▶ **What the task asks**: In the copy, leave out the pictures and repeat all records exactly.

╭─ Data for this task

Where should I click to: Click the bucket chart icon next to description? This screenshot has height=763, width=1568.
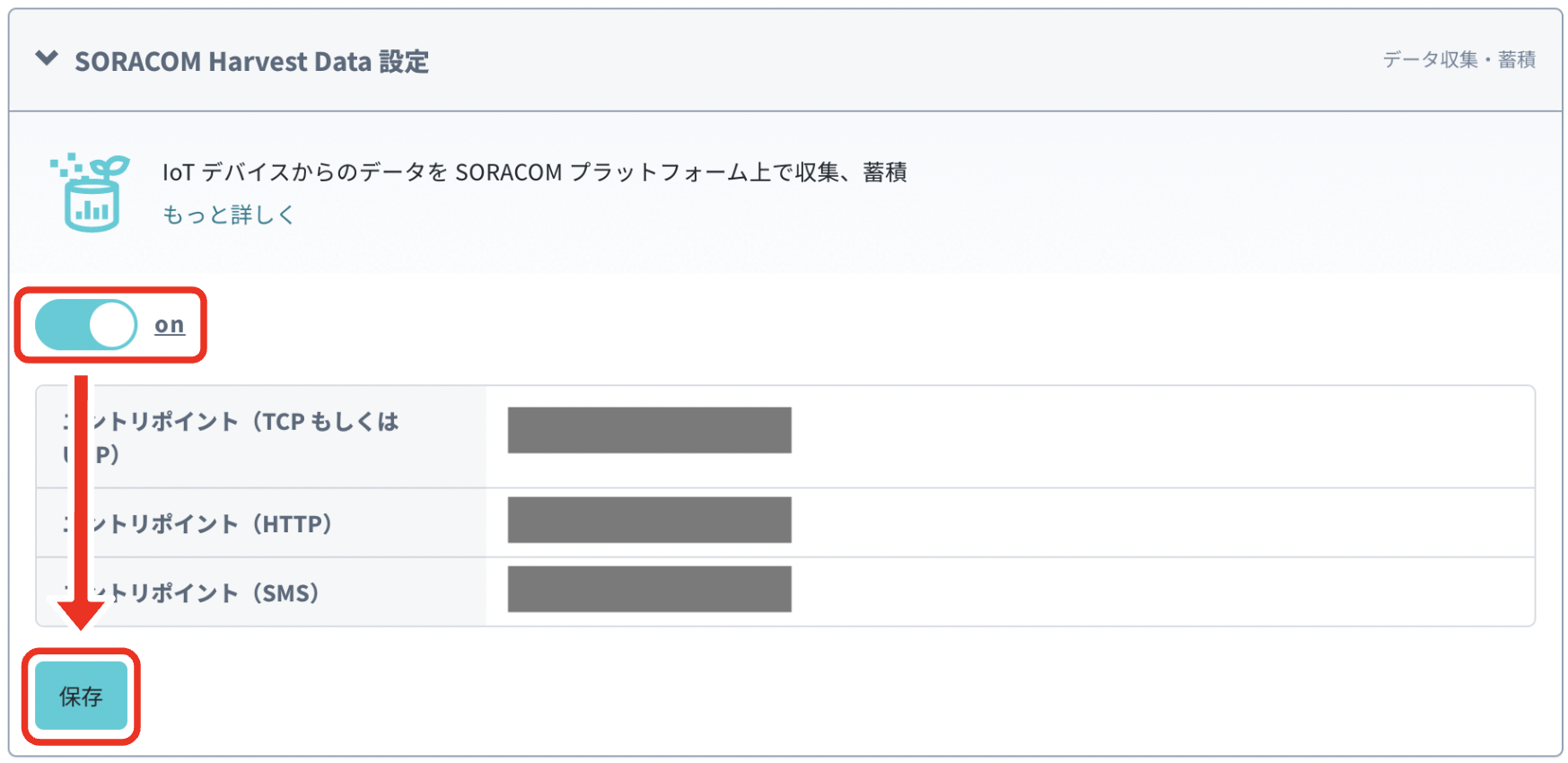pyautogui.click(x=90, y=205)
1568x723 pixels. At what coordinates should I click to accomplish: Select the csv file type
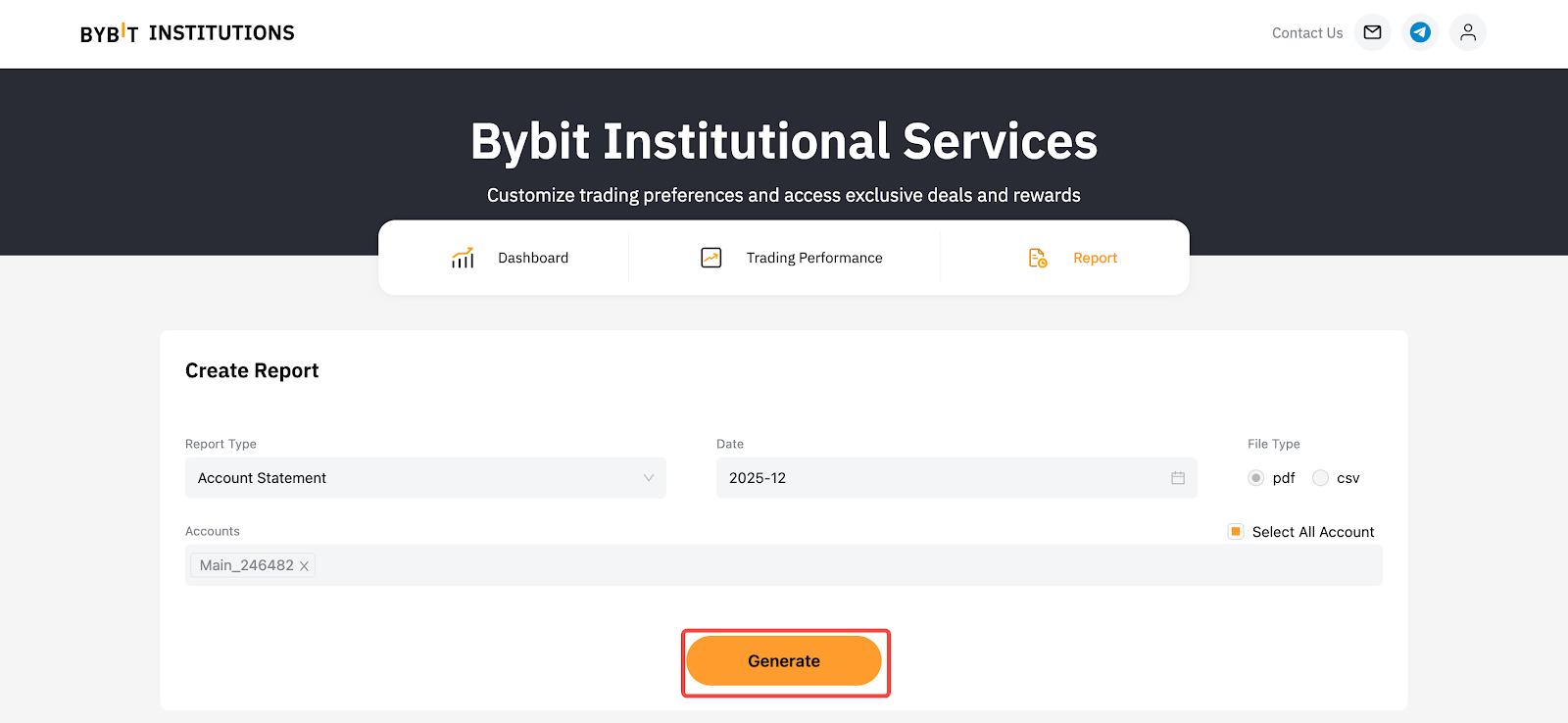1320,478
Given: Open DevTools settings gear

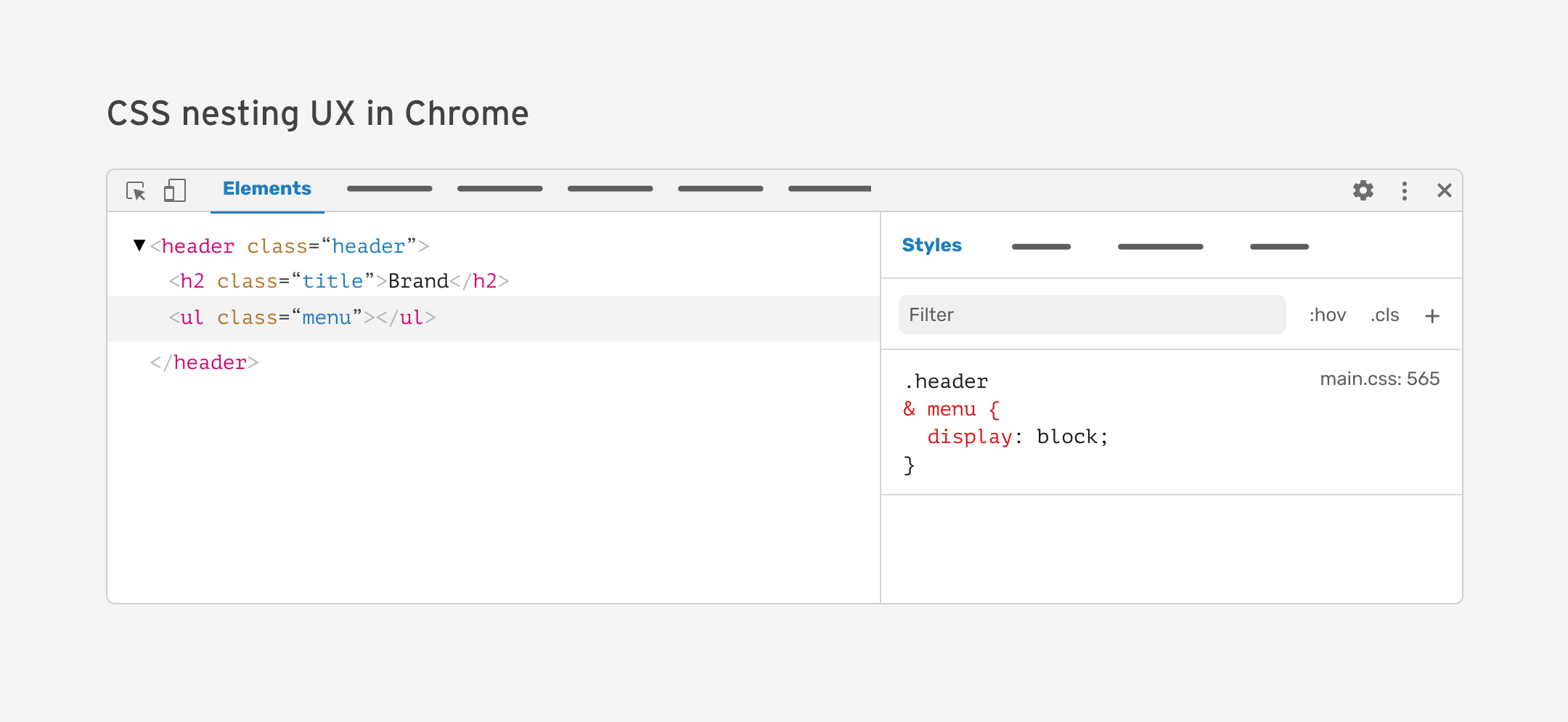Looking at the screenshot, I should pos(1363,190).
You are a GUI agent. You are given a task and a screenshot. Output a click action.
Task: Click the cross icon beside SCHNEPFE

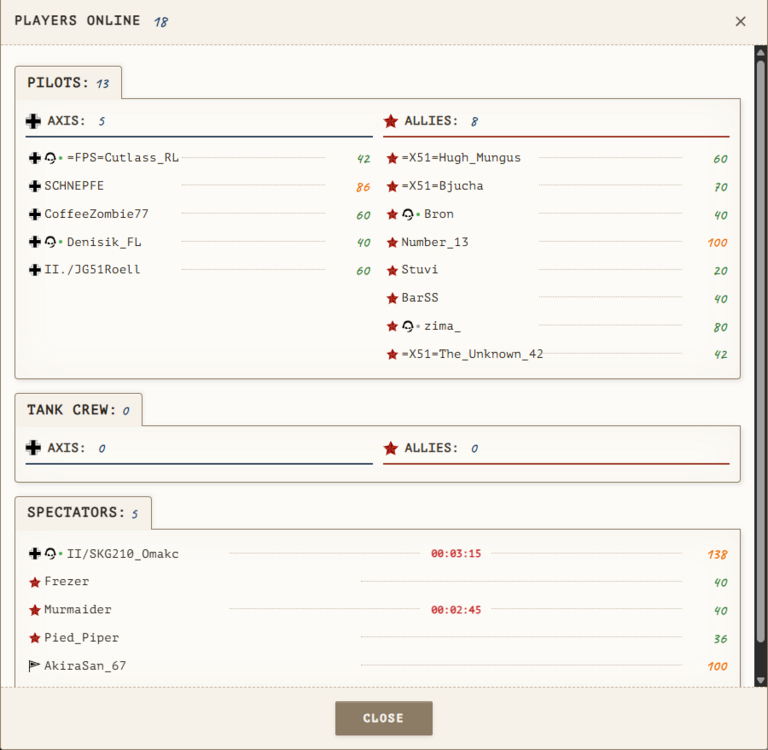pos(34,186)
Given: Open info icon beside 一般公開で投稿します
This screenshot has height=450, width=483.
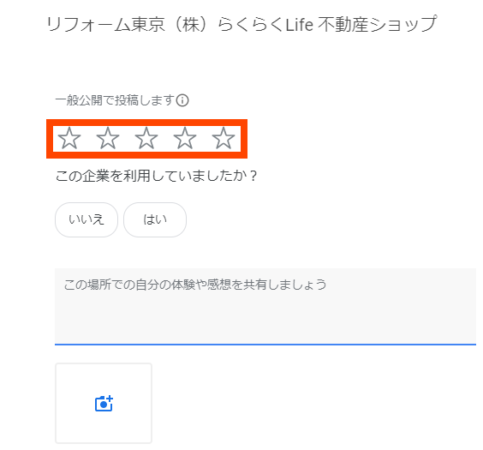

╰─

▶ **Written answer**:
Where should I click to: Click the bucket chart icon next to description? This screenshot has height=763, width=1568.
pyautogui.click(x=90, y=205)
1568x723 pixels. At what coordinates should I click to accomplish: Select the csv file type
1320,478
Given: Open DevTools settings gear

Looking at the screenshot, I should pos(1363,190).
You are a GUI agent. You are given a task and a screenshot. Output a click action.
Task: Click the cross icon beside SCHNEPFE

pos(34,186)
Given: Open info icon beside 一般公開で投稿します
This screenshot has height=450, width=483.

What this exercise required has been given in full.